TML: translating all Pāli texts into English

We have now updated the BuddhaNexus website with new TML translations for the commentaries. They are already a lot better now we also added several commentarial text translations. Especially the ones from https://www.ancient-buddhist-texts.net/ (Ven. Anandajoti’s translation) where we could add 45.000 additional matches for training purposes.

We experimented a bit with the number of epochs the system should run. It was found that for Early Buddhist texts the higher number of epochs worked best and the lower number for commentarial texts. In any case, the full data of each run can be found on the Github repo: https://github.com/BuddhaNexus/segmented-pali

Then we also started another project to gather together all aligned data we can find between ancient languages and english to use as training data. It is intended to also add the Sanskrit and Chinese and run the TML on those at some point in the (far) future.

The site responsiveness has also been improved with a dropdownbox for the view-selection instead of radio buttons on small screens as well as a really full “full-screen” mode.

In table view mode there is also a download button where you can download all matches into an .xlsx spreadsheet. I intent to add the same for the number-view mode.

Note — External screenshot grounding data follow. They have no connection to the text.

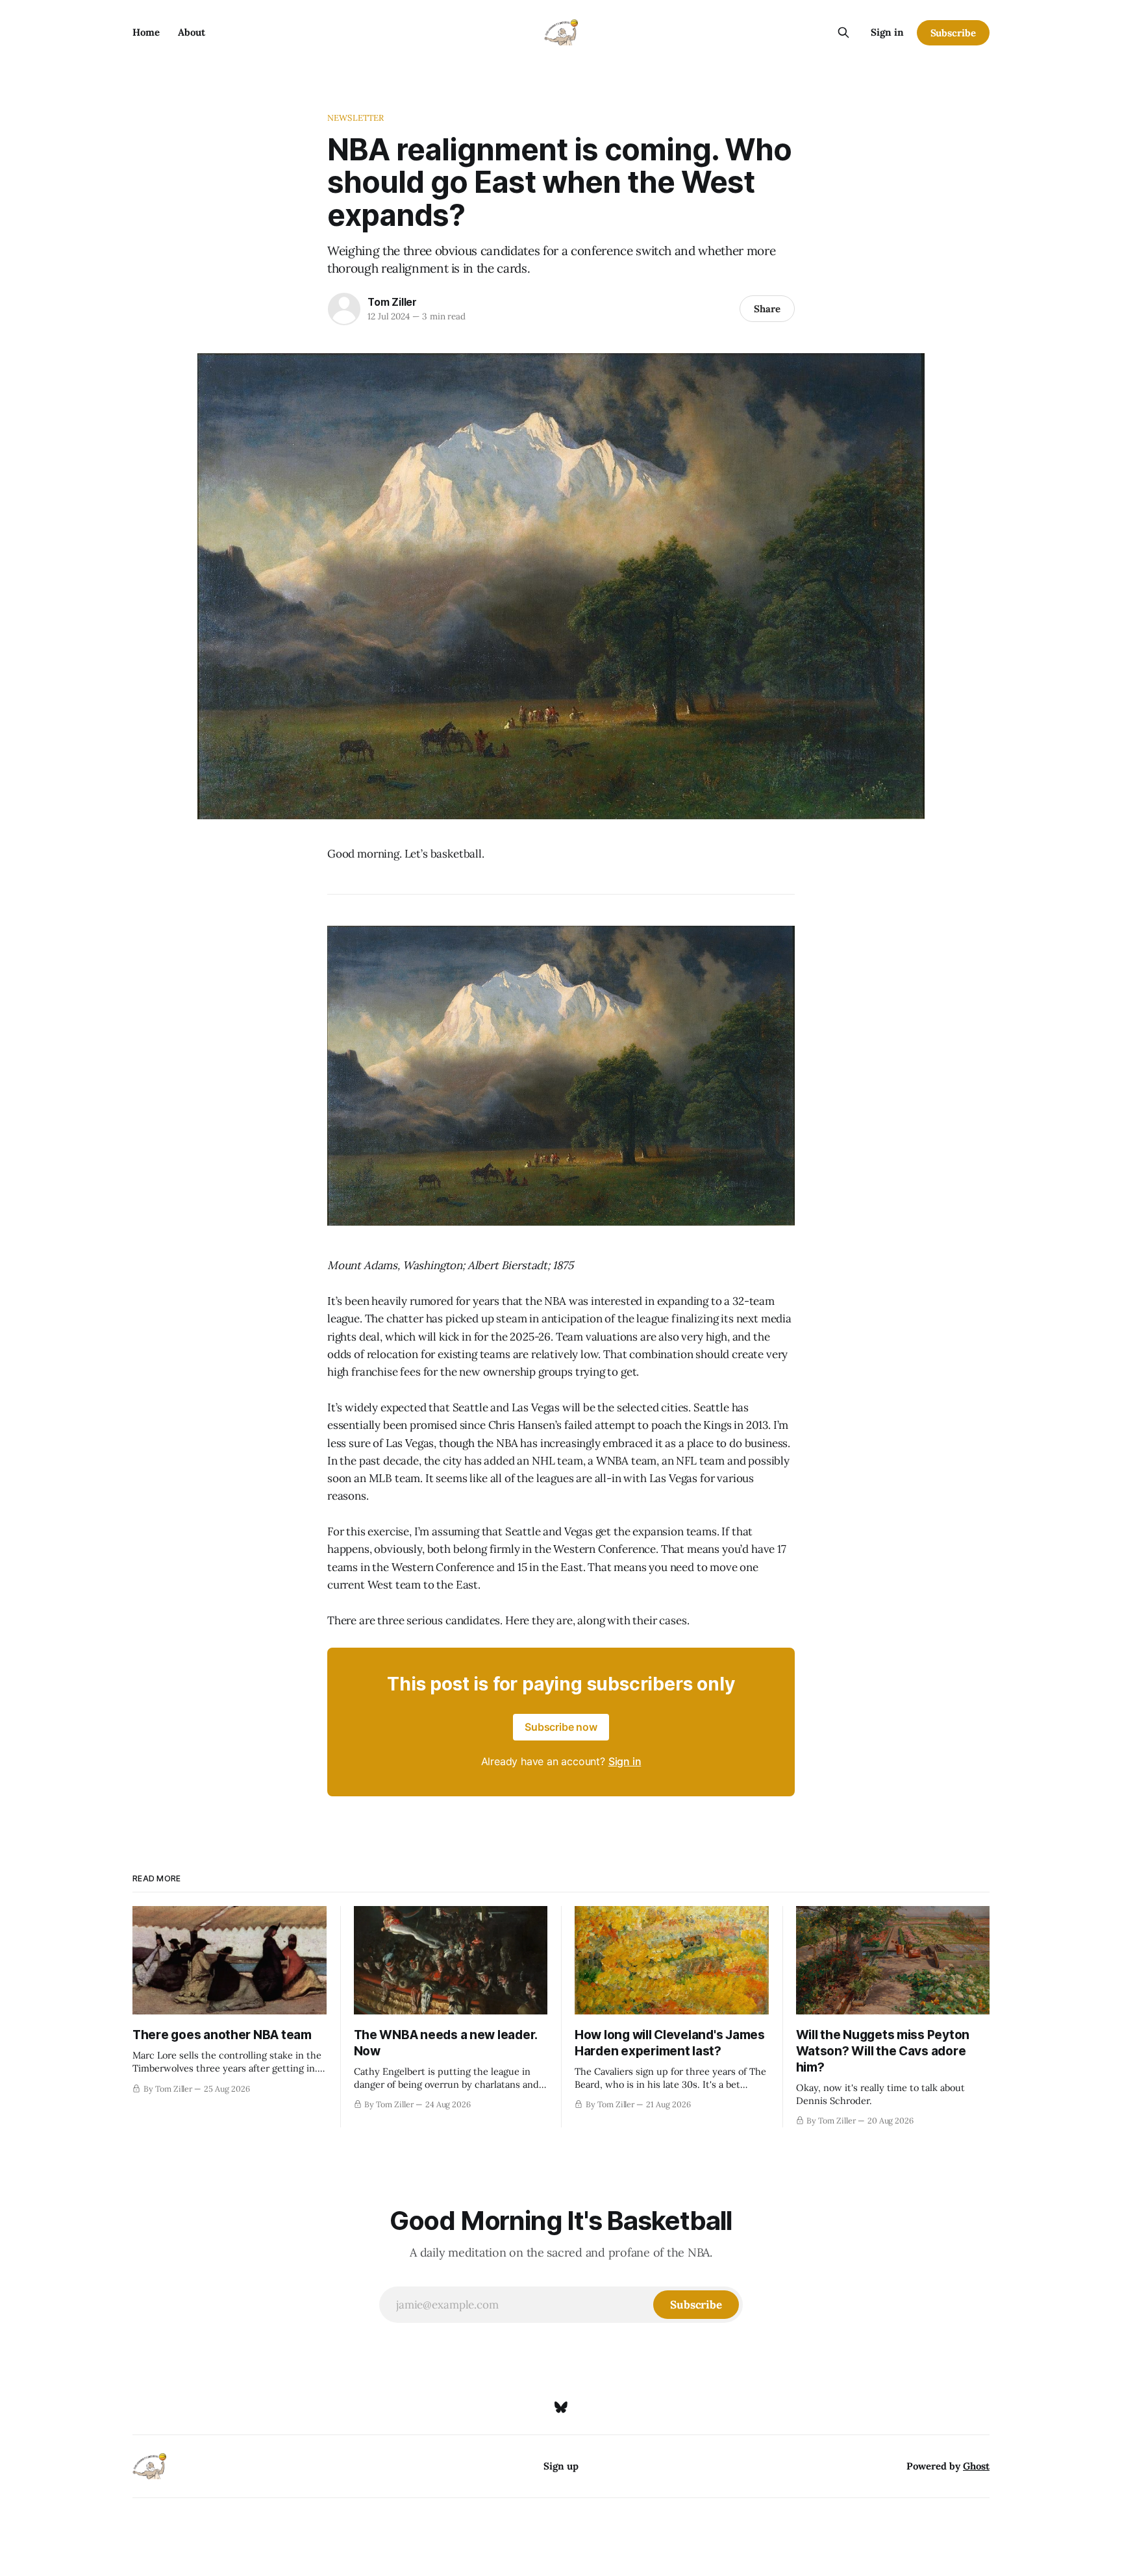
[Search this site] (843, 32)
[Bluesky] (561, 2407)
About (191, 32)
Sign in (887, 32)
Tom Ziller (392, 301)
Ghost (976, 2466)
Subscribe (953, 33)
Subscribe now (561, 1726)
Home (146, 32)
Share (767, 309)
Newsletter (355, 117)
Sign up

Thank you all for your feedback, esp. @Snowbird, @mikenz66 and Bhante @sujato !

9 Likes

This is an amazing project, I just hope there is plan to include Anna too not just atthakatha and tika

Because before ven buddhaghosa wrote atthakatha he wrote visudhimagga, he did this so he didn’t do duplication so anything that’s common in four nikayas is poured to vissudhimagga while anything that’s specific to specific sutta is poured into atthakatha, you could find that the atthakatha often references the visudhimagga this is because visudhimagga and atthakatha are inseparable unit

1 Like